Sajid Muhammad S, Siddiqui Muhammed Rafay Sameem, Baig Mirza K
Department of Colorectal Surgery,Worthing Hospital,Worthing,UK.
Cochrane Database Syst Rev. 2012 Jan 18;1(1):CD005477. doi: 10.1002/14651858.CD005477.pub4.
Gastrointestinal anastomosis (GIA) is an essential step to maintain the continuity of gastrointestinal tract following intestinal resection. GIA is still a source of significant controversy among surgeons due to the use of variety of approaches. Adequate apposition by single layer or double layer anastomosis may affect outcome after GIA OBJECTIVES: The objective of this review is to compare the effectiveness of single layer GIA (SGIA) versus double layer GIA (DGIA) being used in general surgery. The particular question we would attempt to answer will be; is single layer hand made GIA in surgical patients is as effective as double layer?

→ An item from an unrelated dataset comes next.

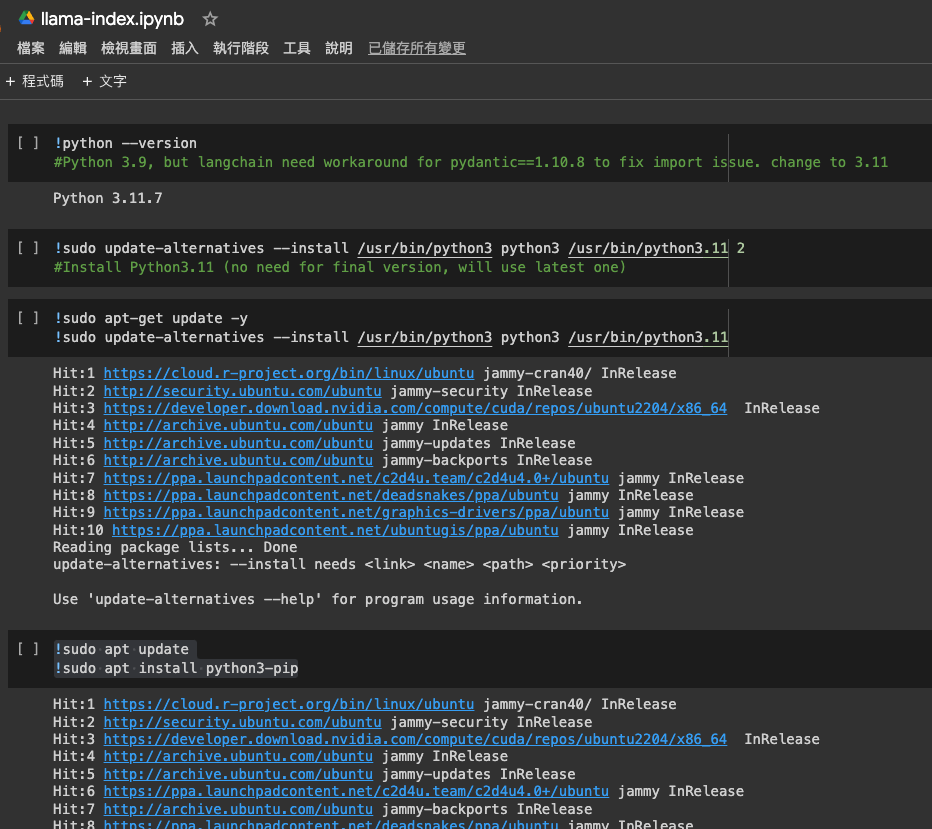The width and height of the screenshot is (932, 829).
Task: Open the 說明 menu
Action: point(339,48)
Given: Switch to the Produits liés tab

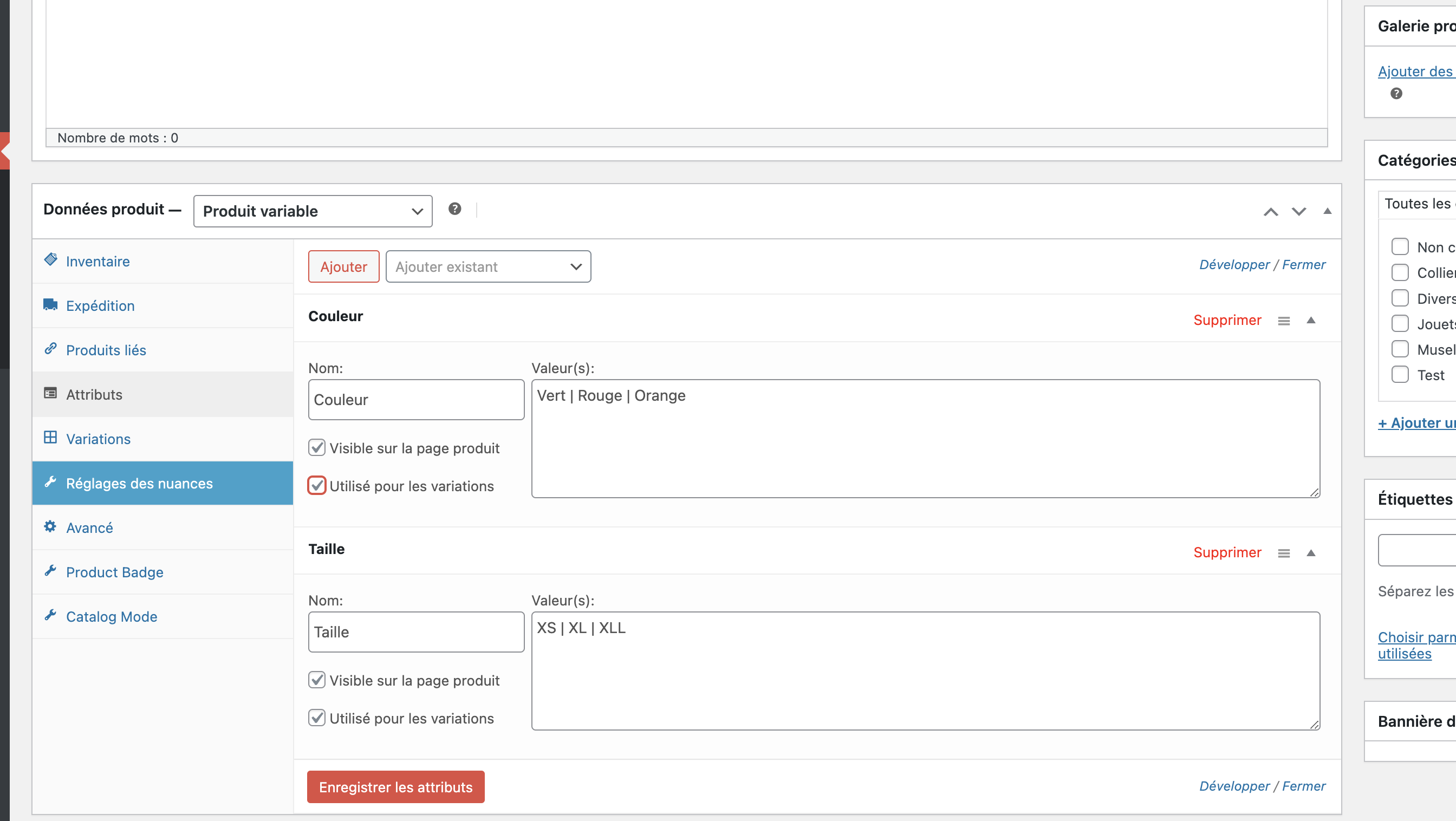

The CCCG (Colorectal Cancer Cochrane Group) Controlled Trials Register, the Cochrane Central Register of Controlled Trials (CENTRAL) on The Cochrane Library (Issue 1, 2011), MEDLINE (until April 2011) , EMBASE ( The Intelligent Gateway to Biomedical & Pharmacological Information until April 2011), LILACS (The Latin American and Caribbean Health Sciences Library until April 2011 ) and Science Citation Index Expanded (SCI-E until April 2011) using the medical subject headings (MeSH) terms were searched without date, language or age restrictions.
Randomised, controlled trials comparing the effectiveness of SGIA versus DGIA DATA COLLECTION AND ANALYSIS: At least two review authors independently scrutinised search results, selected eligible studies and extracted data.
Seven randomised, controlled trials encompassing 842 patients undergoing SGIA versus DGIA were retrieved from the electronic databases. There were 408 patients in the SGIA group and 432 patients in the DGIA group. All included studies were small, with sample sizes ranging from 60 to 172. There was no heterogeneity among the included trials. Therefore, in the fixed effects model, incidence of anastomotic dehiscence, peri-operative complications and mortality was statistically equivalent between two techniques of GIA. Average hospital stay following SGIA and DGIA was also comparable. However, SGIA was superior in terms of shorter operative time. Sensitivity analysis of relatively good quality and poor quality trials supported same conclusion.
AUTHORS' CONCLUSIONS: SGIA can be performed quicker as compared to double layer GIA. SGIA is comparable to DGIA in terms of anastomotic leak, peri-operative complications, mortality and hospital stay. SGIA may routinely be used for GIA following bowel resection. However, since this conclusion is derived from smaller number of patients recruited in relatively moderate quality trials, further trials should be aimed to reduce the limitations of this review.
胃肠吻合术(GIA)是肠道切除术后维持胃肠道连续性的关键步骤。由于采用多种方法,GIA在外科医生中仍是一个重大争议来源。单层或双层吻合的充分对合可能会影响GIA后的结果。
本综述的目的是比较普通外科中单层GIA(SGIA)与双层GIA(DGIA)的有效性。我们试图回答的具体问题是:手术患者中单层手工制作的GIA与双层GIA一样有效吗?
检索了CCCG(结直肠癌Cochrane协作组)对照试验注册库、Cochrane图书馆(2011年第1期)中的Cochrane对照试验中心注册库(CENTRAL)、MEDLINE(截至2011年4月)、EMBASE(生物医学与药理学信息智能网关,截至2011年4月)、LILACS(拉丁美洲和加勒比健康科学图书馆,截至2011年4月)以及科学引文索引扩展版(SCI-E,截至2011年4月),使用医学主题词(MeSH)检索,无日期、语言或年龄限制。
比较SGIA与DGIA有效性的随机对照试验。
至少两名综述作者独立审查检索结果,选择符合条件的研究并提取数据。
从电子数据库中检索到7项随机对照试验,共842例患者接受SGIA与DGIA。SGIA组有408例患者,DGIA组有432例患者。所有纳入研究规模较小,样本量从60至172不等。纳入试验之间无异质性。因此,在固定效应模型中,两种GIA技术在吻合口裂开、围手术期并发症和死亡率方面在统计学上相当。SGIA和DGIA后的平均住院时间也相当。然而,SGIA在手术时间较短方面更具优势。对质量相对较好和较差的试验进行敏感性分析支持相同结论。
与双层GIA相比,SGIA实施速度更快。SGIA在吻合口漏、围手术期并发症、死亡率和住院时间方面与DGIA相当。SGIA可常规用于肠道切除术后的GIA。然而,由于该结论来自相对中等质量试验中招募的较少患者数量,应进行进一步试验以减少本综述的局限性。